WORK REQUEST >> Emit all the data exactly as provided.

AVAILABLE DATA >>
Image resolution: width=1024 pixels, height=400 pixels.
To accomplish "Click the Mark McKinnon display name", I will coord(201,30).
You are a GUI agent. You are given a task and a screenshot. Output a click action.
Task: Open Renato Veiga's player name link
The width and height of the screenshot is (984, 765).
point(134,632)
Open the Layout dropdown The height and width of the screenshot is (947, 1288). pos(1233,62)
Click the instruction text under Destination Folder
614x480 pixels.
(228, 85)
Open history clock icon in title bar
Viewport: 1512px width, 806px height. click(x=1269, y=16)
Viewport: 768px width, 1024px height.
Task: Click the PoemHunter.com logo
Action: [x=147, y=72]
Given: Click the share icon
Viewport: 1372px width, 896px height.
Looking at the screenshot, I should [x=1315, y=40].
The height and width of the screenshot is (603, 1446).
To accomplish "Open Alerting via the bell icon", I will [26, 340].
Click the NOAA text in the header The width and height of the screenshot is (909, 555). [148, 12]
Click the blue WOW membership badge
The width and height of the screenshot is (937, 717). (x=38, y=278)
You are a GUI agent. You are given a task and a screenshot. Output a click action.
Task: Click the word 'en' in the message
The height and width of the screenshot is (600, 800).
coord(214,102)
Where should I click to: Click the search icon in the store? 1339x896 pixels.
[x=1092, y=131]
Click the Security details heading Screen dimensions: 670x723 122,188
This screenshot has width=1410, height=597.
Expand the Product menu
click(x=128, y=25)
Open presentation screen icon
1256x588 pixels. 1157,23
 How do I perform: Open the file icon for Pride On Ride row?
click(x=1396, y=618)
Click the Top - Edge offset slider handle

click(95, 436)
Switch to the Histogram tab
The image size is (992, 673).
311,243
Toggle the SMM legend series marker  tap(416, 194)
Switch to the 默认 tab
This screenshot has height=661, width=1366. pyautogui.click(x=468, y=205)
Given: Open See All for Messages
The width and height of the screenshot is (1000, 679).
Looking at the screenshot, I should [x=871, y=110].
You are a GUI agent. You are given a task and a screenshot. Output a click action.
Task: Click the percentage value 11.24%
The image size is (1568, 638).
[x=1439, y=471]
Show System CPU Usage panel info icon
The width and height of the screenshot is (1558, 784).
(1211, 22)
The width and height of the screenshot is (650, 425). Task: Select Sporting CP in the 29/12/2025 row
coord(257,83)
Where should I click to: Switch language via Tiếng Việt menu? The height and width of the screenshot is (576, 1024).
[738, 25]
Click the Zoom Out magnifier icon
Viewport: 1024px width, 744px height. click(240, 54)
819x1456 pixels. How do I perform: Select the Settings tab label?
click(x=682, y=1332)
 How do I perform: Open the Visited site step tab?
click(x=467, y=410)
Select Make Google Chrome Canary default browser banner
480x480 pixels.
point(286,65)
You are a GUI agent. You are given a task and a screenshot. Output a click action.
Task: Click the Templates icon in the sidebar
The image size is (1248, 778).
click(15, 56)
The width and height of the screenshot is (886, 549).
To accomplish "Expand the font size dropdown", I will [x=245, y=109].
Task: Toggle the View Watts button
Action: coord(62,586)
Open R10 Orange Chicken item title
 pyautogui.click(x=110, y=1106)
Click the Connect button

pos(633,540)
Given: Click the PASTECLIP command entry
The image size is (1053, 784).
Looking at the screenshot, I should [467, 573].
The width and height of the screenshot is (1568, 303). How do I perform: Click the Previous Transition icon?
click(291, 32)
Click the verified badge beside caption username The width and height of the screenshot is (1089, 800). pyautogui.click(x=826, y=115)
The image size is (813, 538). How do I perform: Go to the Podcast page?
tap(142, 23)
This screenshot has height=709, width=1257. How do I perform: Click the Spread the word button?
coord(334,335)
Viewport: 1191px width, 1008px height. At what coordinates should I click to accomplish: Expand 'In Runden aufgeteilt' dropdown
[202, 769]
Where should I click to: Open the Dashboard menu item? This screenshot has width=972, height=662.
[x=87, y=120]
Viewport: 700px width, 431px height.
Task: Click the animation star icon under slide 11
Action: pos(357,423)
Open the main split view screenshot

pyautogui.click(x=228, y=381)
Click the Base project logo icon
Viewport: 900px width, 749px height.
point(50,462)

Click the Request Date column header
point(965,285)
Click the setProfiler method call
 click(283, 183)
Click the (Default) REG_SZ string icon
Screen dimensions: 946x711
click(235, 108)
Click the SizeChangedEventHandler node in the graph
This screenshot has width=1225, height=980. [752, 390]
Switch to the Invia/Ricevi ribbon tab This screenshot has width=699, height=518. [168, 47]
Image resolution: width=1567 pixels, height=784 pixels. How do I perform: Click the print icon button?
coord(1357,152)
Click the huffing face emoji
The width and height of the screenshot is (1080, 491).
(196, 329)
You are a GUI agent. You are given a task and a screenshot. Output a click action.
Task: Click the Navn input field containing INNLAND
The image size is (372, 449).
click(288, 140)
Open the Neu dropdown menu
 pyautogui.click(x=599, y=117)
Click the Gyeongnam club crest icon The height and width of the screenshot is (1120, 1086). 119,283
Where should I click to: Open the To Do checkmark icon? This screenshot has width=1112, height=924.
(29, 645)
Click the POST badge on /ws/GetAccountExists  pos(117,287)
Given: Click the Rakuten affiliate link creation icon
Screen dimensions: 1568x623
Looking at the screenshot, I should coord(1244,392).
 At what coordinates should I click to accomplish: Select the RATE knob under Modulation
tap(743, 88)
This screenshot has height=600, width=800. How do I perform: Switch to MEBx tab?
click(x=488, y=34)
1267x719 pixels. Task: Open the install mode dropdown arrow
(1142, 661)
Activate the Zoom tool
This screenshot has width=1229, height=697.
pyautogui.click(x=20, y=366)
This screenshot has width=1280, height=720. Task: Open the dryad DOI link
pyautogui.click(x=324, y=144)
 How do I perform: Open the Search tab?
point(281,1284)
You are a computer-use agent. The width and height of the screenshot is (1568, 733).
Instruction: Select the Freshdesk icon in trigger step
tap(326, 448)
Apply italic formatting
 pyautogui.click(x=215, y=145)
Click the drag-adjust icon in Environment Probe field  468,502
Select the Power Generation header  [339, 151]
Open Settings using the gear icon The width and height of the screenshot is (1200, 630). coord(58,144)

EXERCISE RESULT >>
Image resolution: width=1024 pixels, height=400 pixels.
To accomplish "Click the Mark McKinnon display name", I will coord(201,30).
You are a GUI agent. You are given a task and a screenshot. Output a click action.
Task: Open Renato Veiga's player name link
The width and height of the screenshot is (984, 765).
point(134,632)
Open the Layout dropdown The height and width of the screenshot is (947, 1288). pos(1233,62)
Click the instruction text under Destination Folder
614x480 pixels.
(228, 85)
Open history clock icon in title bar
Viewport: 1512px width, 806px height. click(x=1269, y=16)
Viewport: 768px width, 1024px height.
Task: Click the PoemHunter.com logo
Action: [x=147, y=72]
Given: Click the share icon
Viewport: 1372px width, 896px height.
Looking at the screenshot, I should [x=1315, y=40].
The height and width of the screenshot is (603, 1446).
To accomplish "Open Alerting via the bell icon", I will [26, 340].
Click the NOAA text in the header The width and height of the screenshot is (909, 555). [148, 12]
Click the blue WOW membership badge
The width and height of the screenshot is (937, 717). (x=38, y=278)
You are a GUI agent. You are given a task and a screenshot. Output a click action.
Task: Click the word 'en' in the message
The height and width of the screenshot is (600, 800).
coord(214,102)
Where should I click to: Click the search icon in the store? 1339x896 pixels.
[x=1092, y=131]
Click the Security details heading Screen dimensions: 670x723 122,188
This screenshot has width=1410, height=597.
Expand the Product menu
click(x=128, y=25)
Open presentation screen icon
1256x588 pixels. 1157,23
 How do I perform: Open the file icon for Pride On Ride row?
click(x=1396, y=618)
Click the Top - Edge offset slider handle

click(95, 436)
Switch to the Histogram tab
The image size is (992, 673).
311,243
Toggle the SMM legend series marker  tap(416, 194)
Switch to the 默认 tab
This screenshot has height=661, width=1366. pyautogui.click(x=468, y=205)
Given: Open See All for Messages
The width and height of the screenshot is (1000, 679).
Looking at the screenshot, I should [x=871, y=110].
You are a GUI agent. You are given a task and a screenshot. Output a click action.
Task: Click the percentage value 11.24%
The image size is (1568, 638).
[x=1439, y=471]
Show System CPU Usage panel info icon
The width and height of the screenshot is (1558, 784).
(1211, 22)
The width and height of the screenshot is (650, 425). Task: Select Sporting CP in the 29/12/2025 row
coord(257,83)
Where should I click to: Switch language via Tiếng Việt menu? The height and width of the screenshot is (576, 1024).
[738, 25]
Click the Zoom Out magnifier icon
Viewport: 1024px width, 744px height. click(240, 54)
819x1456 pixels. How do I perform: Select the Settings tab label?
click(x=682, y=1332)
 How do I perform: Open the Visited site step tab?
click(x=467, y=410)
Select Make Google Chrome Canary default browser banner
480x480 pixels.
point(286,65)
You are a GUI agent. You are given a task and a screenshot. Output a click action.
Task: Click the Templates icon in the sidebar
The image size is (1248, 778).
click(15, 56)
The width and height of the screenshot is (886, 549).
To accomplish "Expand the font size dropdown", I will [x=245, y=109].
Task: Toggle the View Watts button
Action: coord(62,586)
Open R10 Orange Chicken item title
 pyautogui.click(x=110, y=1106)
Click the Connect button

pos(633,540)
Given: Click the PASTECLIP command entry
The image size is (1053, 784).
Looking at the screenshot, I should [467, 573].
The width and height of the screenshot is (1568, 303). How do I perform: Click the Previous Transition icon?
click(291, 32)
Click the verified badge beside caption username The width and height of the screenshot is (1089, 800). pyautogui.click(x=826, y=115)
The image size is (813, 538). How do I perform: Go to the Podcast page?
tap(142, 23)
This screenshot has height=709, width=1257. How do I perform: Click the Spread the word button?
coord(334,335)
Viewport: 1191px width, 1008px height. At what coordinates should I click to accomplish: Expand 'In Runden aufgeteilt' dropdown
[202, 769]
Where should I click to: Open the Dashboard menu item? This screenshot has width=972, height=662.
[x=87, y=120]
Viewport: 700px width, 431px height.
Task: Click the animation star icon under slide 11
Action: pos(357,423)
Open the main split view screenshot

pyautogui.click(x=228, y=381)
Click the Base project logo icon
Viewport: 900px width, 749px height.
point(50,462)

Click the Request Date column header
point(965,285)
Click the setProfiler method call
 click(283, 183)
Click the (Default) REG_SZ string icon
Screen dimensions: 946x711
click(235, 108)
Click the SizeChangedEventHandler node in the graph
This screenshot has width=1225, height=980. [752, 390]
Switch to the Invia/Ricevi ribbon tab This screenshot has width=699, height=518. [168, 47]
Image resolution: width=1567 pixels, height=784 pixels. How do I perform: Click the print icon button?
coord(1357,152)
Click the huffing face emoji
The width and height of the screenshot is (1080, 491).
(196, 329)
You are a GUI agent. You are given a task and a screenshot. Output a click action.
Task: Click the Navn input field containing INNLAND
The image size is (372, 449).
click(288, 140)
Open the Neu dropdown menu
 pyautogui.click(x=599, y=117)
Click the Gyeongnam club crest icon The height and width of the screenshot is (1120, 1086). 119,283
Where should I click to: Open the To Do checkmark icon? This screenshot has width=1112, height=924.
(29, 645)
Click the POST badge on /ws/GetAccountExists  pos(117,287)
Given: Click the Rakuten affiliate link creation icon
Screen dimensions: 1568x623
Looking at the screenshot, I should coord(1244,392).
 At what coordinates should I click to accomplish: Select the RATE knob under Modulation
tap(743, 88)
This screenshot has height=600, width=800. How do I perform: Switch to MEBx tab?
click(x=488, y=34)
1267x719 pixels. Task: Open the install mode dropdown arrow
(1142, 661)
Activate the Zoom tool
This screenshot has width=1229, height=697.
pyautogui.click(x=20, y=366)
This screenshot has width=1280, height=720. Task: Open the dryad DOI link
pyautogui.click(x=324, y=144)
 How do I perform: Open the Search tab?
point(281,1284)
You are a computer-use agent. The width and height of the screenshot is (1568, 733).
Instruction: Select the Freshdesk icon in trigger step
tap(326, 448)
Apply italic formatting
 pyautogui.click(x=215, y=145)
Click the drag-adjust icon in Environment Probe field  468,502
Select the Power Generation header  [339, 151]
Open Settings using the gear icon The width and height of the screenshot is (1200, 630). coord(58,144)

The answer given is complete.